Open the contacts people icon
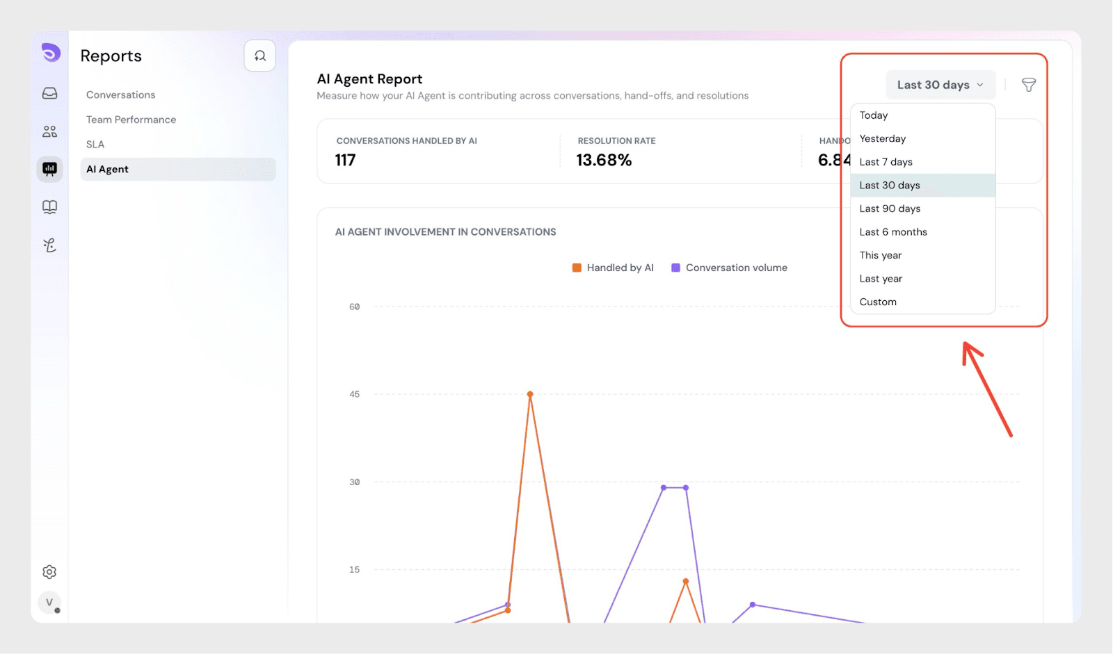 point(50,131)
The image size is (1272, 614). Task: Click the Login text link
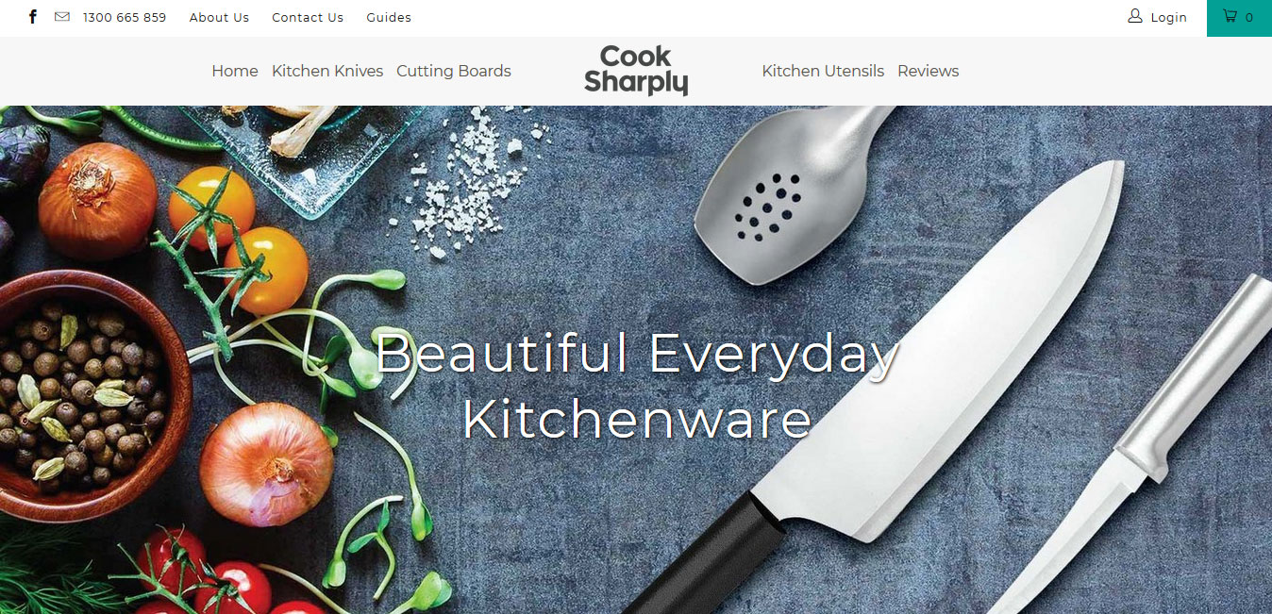pyautogui.click(x=1169, y=17)
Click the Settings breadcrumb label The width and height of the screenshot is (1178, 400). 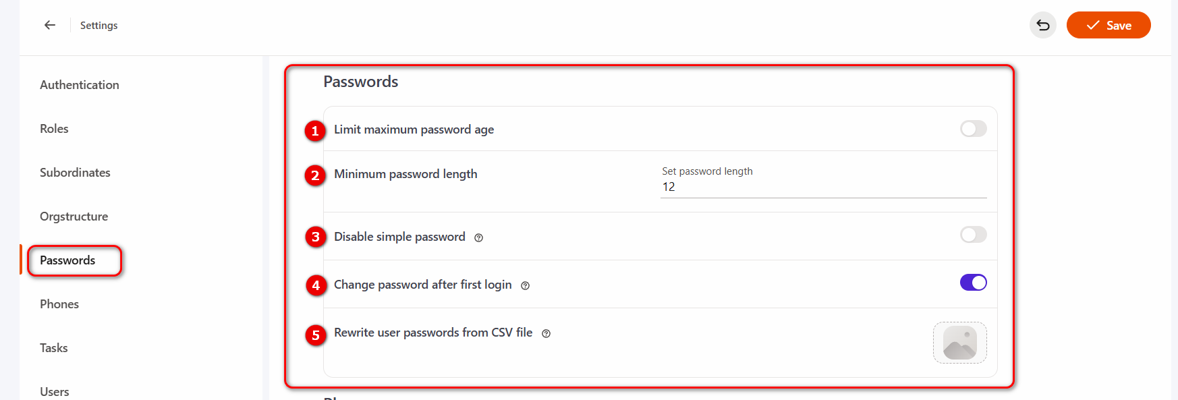pyautogui.click(x=99, y=26)
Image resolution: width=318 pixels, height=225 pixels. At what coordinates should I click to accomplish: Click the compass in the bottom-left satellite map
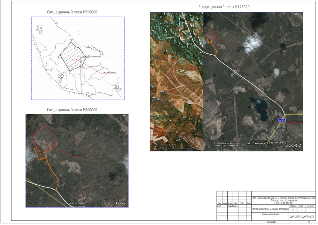pyautogui.click(x=124, y=119)
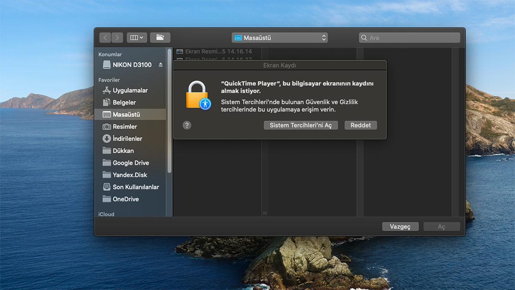The width and height of the screenshot is (515, 290).
Task: Click the new folder icon in toolbar
Action: (159, 37)
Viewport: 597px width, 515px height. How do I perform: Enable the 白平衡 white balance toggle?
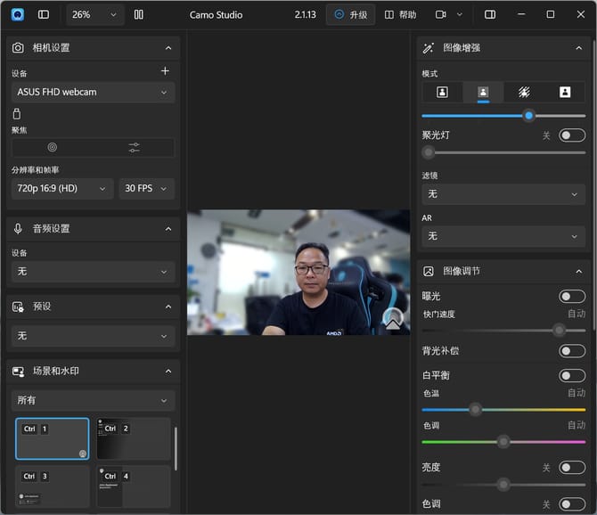[571, 376]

※ ※ ※

Please give a word-for-word transcript of the lines from the one holding "Viewport: 597px width, 515px" through the final line of the entries, both ends kept, with no pictures.

• **TASK RESULT**:
Viewport: 597px width, 515px height. How do I perform: Enable the 白平衡 white balance toggle?
[571, 376]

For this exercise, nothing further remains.